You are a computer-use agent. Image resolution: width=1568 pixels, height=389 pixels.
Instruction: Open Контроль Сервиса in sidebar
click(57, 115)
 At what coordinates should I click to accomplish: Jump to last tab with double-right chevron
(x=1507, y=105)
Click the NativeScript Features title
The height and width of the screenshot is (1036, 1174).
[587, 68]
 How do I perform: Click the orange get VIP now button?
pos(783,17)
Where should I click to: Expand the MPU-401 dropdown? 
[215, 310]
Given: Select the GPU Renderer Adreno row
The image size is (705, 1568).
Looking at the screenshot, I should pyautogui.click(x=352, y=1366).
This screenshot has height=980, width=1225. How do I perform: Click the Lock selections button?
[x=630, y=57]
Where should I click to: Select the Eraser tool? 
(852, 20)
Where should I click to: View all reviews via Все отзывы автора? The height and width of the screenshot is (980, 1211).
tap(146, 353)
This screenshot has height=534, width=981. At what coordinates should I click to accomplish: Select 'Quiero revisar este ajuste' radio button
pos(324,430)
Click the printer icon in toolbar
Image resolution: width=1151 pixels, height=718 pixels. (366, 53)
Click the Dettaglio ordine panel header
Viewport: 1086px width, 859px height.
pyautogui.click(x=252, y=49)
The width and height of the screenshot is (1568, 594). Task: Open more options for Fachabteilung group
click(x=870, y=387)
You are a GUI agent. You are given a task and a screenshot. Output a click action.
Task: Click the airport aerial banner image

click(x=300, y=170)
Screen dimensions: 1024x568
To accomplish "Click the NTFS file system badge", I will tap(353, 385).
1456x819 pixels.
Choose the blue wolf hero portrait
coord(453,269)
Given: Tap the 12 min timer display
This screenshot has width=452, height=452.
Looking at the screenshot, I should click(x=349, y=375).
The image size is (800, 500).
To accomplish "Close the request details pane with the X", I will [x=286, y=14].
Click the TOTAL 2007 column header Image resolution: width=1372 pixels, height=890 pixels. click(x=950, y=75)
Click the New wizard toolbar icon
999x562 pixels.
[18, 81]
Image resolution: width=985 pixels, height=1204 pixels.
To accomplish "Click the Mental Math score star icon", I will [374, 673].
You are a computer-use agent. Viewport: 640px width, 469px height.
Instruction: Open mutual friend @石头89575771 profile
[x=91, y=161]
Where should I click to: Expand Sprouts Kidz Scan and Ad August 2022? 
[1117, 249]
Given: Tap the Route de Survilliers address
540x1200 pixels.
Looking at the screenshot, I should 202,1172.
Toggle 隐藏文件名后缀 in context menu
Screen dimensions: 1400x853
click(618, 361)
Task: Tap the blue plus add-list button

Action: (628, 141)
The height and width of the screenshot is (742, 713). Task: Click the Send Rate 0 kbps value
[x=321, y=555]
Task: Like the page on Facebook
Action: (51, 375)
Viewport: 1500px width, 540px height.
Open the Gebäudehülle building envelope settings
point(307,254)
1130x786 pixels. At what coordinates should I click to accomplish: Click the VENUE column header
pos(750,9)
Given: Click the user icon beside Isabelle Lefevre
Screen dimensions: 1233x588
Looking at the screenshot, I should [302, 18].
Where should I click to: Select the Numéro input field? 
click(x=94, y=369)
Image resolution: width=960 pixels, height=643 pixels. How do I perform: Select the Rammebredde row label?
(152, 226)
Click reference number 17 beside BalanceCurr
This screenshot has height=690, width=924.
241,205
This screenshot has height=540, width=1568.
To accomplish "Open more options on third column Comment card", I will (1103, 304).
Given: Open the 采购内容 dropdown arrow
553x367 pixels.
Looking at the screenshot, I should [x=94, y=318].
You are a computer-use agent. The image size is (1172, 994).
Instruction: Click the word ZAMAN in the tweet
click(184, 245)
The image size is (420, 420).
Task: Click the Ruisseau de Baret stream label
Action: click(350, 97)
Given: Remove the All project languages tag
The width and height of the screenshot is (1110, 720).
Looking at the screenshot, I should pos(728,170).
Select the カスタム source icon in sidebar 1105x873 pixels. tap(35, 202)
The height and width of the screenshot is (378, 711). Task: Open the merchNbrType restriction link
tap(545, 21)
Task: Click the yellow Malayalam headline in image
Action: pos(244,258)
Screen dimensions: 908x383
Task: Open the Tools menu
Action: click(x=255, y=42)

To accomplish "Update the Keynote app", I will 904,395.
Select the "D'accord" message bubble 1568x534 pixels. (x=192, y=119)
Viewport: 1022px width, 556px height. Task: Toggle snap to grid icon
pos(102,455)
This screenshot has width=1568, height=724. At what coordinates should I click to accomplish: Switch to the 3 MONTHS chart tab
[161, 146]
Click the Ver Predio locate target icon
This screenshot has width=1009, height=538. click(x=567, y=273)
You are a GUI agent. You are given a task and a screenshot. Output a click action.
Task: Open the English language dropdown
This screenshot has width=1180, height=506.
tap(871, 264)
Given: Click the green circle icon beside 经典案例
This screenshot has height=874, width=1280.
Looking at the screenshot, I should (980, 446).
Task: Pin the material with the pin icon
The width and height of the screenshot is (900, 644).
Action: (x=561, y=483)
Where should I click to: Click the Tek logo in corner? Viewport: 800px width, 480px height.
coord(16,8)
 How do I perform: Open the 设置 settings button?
————
An exact, complete copy of the records is the expected answer.

§ OUTPUT OF THE EXERCISE:
You are a computer-use agent. Image resolution: width=1568 pixels, height=389 pixels.
Instruction: Open Контроль Сервиса in sidebar
click(57, 115)
 At what coordinates should I click to accomplish: Jump to last tab with double-right chevron
(x=1507, y=105)
Click the NativeScript Features title
The height and width of the screenshot is (1036, 1174).
[587, 68]
 How do I perform: Click the orange get VIP now button?
pos(783,17)
Where should I click to: Expand the MPU-401 dropdown? 
[215, 310]
Given: Select the GPU Renderer Adreno row
The image size is (705, 1568).
Looking at the screenshot, I should pyautogui.click(x=352, y=1366).
This screenshot has height=980, width=1225. How do I perform: Click the Lock selections button?
[x=630, y=57]
Where should I click to: Select the Eraser tool? 
(852, 20)
Where should I click to: View all reviews via Все отзывы автора? The height and width of the screenshot is (980, 1211).
tap(146, 353)
This screenshot has height=534, width=981. At what coordinates should I click to accomplish: Select 'Quiero revisar este ajuste' radio button
pos(324,430)
Click the printer icon in toolbar
Image resolution: width=1151 pixels, height=718 pixels. (366, 53)
Click the Dettaglio ordine panel header
Viewport: 1086px width, 859px height.
pyautogui.click(x=252, y=49)
The width and height of the screenshot is (1568, 594). Task: Open more options for Fachabteilung group
click(x=870, y=387)
You are a GUI agent. You are given a task and a screenshot. Output a click action.
Task: Click the airport aerial banner image

click(x=300, y=170)
Screen dimensions: 1024x568
To accomplish "Click the NTFS file system badge", I will tap(353, 385).
1456x819 pixels.
Choose the blue wolf hero portrait
coord(453,269)
Given: Tap the 12 min timer display
This screenshot has width=452, height=452.
Looking at the screenshot, I should click(x=349, y=375).
The image size is (800, 500).
To accomplish "Close the request details pane with the X", I will [x=286, y=14].
Click the TOTAL 2007 column header Image resolution: width=1372 pixels, height=890 pixels. click(x=950, y=75)
Click the New wizard toolbar icon
999x562 pixels.
[18, 81]
Image resolution: width=985 pixels, height=1204 pixels.
To accomplish "Click the Mental Math score star icon", I will [374, 673].
You are a computer-use agent. Viewport: 640px width, 469px height.
Instruction: Open mutual friend @石头89575771 profile
[x=91, y=161]
Where should I click to: Expand Sprouts Kidz Scan and Ad August 2022? 
[1117, 249]
Given: Tap the Route de Survilliers address
540x1200 pixels.
Looking at the screenshot, I should 202,1172.
Toggle 隐藏文件名后缀 in context menu
Screen dimensions: 1400x853
click(618, 361)
Task: Tap the blue plus add-list button

Action: (628, 141)
The height and width of the screenshot is (742, 713). Task: Click the Send Rate 0 kbps value
[x=321, y=555]
Task: Like the page on Facebook
Action: (51, 375)
Viewport: 1500px width, 540px height.
Open the Gebäudehülle building envelope settings
point(307,254)
1130x786 pixels. At what coordinates should I click to accomplish: Click the VENUE column header
pos(750,9)
Given: Click the user icon beside Isabelle Lefevre
Screen dimensions: 1233x588
Looking at the screenshot, I should [302, 18].
Where should I click to: Select the Numéro input field? 
click(x=94, y=369)
Image resolution: width=960 pixels, height=643 pixels. How do I perform: Select the Rammebredde row label?
(152, 226)
Click reference number 17 beside BalanceCurr
This screenshot has height=690, width=924.
241,205
This screenshot has height=540, width=1568.
To accomplish "Open more options on third column Comment card", I will (1103, 304).
Given: Open the 采购内容 dropdown arrow
553x367 pixels.
Looking at the screenshot, I should [x=94, y=318].
You are a computer-use agent. The image size is (1172, 994).
Instruction: Click the word ZAMAN in the tweet
click(184, 245)
The image size is (420, 420).
Task: Click the Ruisseau de Baret stream label
Action: click(350, 97)
Given: Remove the All project languages tag
The width and height of the screenshot is (1110, 720).
Looking at the screenshot, I should pos(728,170).
Select the カスタム source icon in sidebar 1105x873 pixels. tap(35, 202)
The height and width of the screenshot is (378, 711). Task: Open the merchNbrType restriction link
tap(545, 21)
Task: Click the yellow Malayalam headline in image
Action: pos(244,258)
Screen dimensions: 908x383
Task: Open the Tools menu
Action: click(x=255, y=42)

To accomplish "Update the Keynote app", I will 904,395.
Select the "D'accord" message bubble 1568x534 pixels. (x=192, y=119)
Viewport: 1022px width, 556px height. Task: Toggle snap to grid icon
pos(102,455)
This screenshot has width=1568, height=724. At what coordinates should I click to accomplish: Switch to the 3 MONTHS chart tab
[161, 146]
Click the Ver Predio locate target icon
This screenshot has width=1009, height=538. click(x=567, y=273)
You are a GUI agent. You are given a task and a screenshot. Output a click action.
Task: Open the English language dropdown
This screenshot has width=1180, height=506.
tap(871, 264)
Given: Click the green circle icon beside 经典案例
This screenshot has height=874, width=1280.
Looking at the screenshot, I should (980, 446).
Task: Pin the material with the pin icon
The width and height of the screenshot is (900, 644).
Action: (x=561, y=483)
Where should I click to: Click the Tek logo in corner? Viewport: 800px width, 480px height.
coord(16,8)
 How do I perform: Open the 设置 settings button?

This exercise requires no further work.